WRITTEN TASK
Return every one of the entries below verbatim, line for line, omitting the pictures.

Data for locating words and elements:
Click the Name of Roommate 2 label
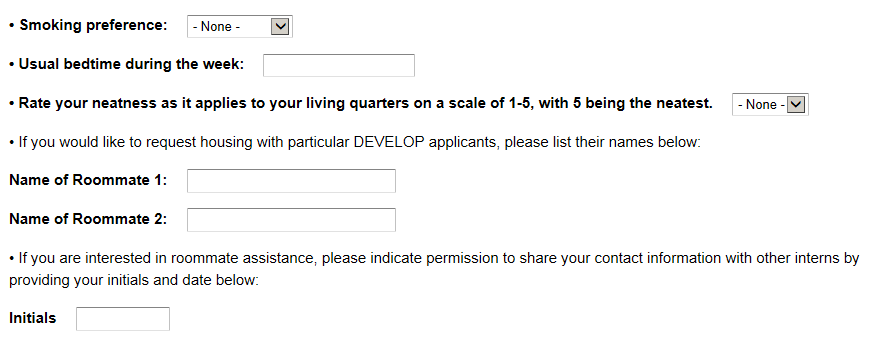 pos(88,219)
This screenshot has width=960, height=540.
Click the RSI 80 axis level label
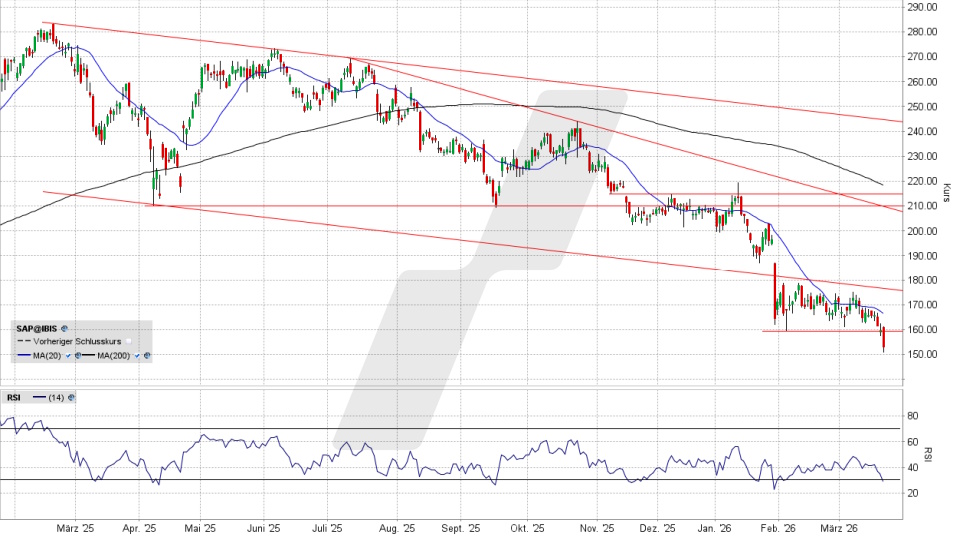click(x=914, y=415)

COMPLETED EXERCISE
Click the Name of Roommate 2 label
 pos(88,219)
This screenshot has width=960, height=540.
Click the RSI 80 axis level label
click(x=914, y=415)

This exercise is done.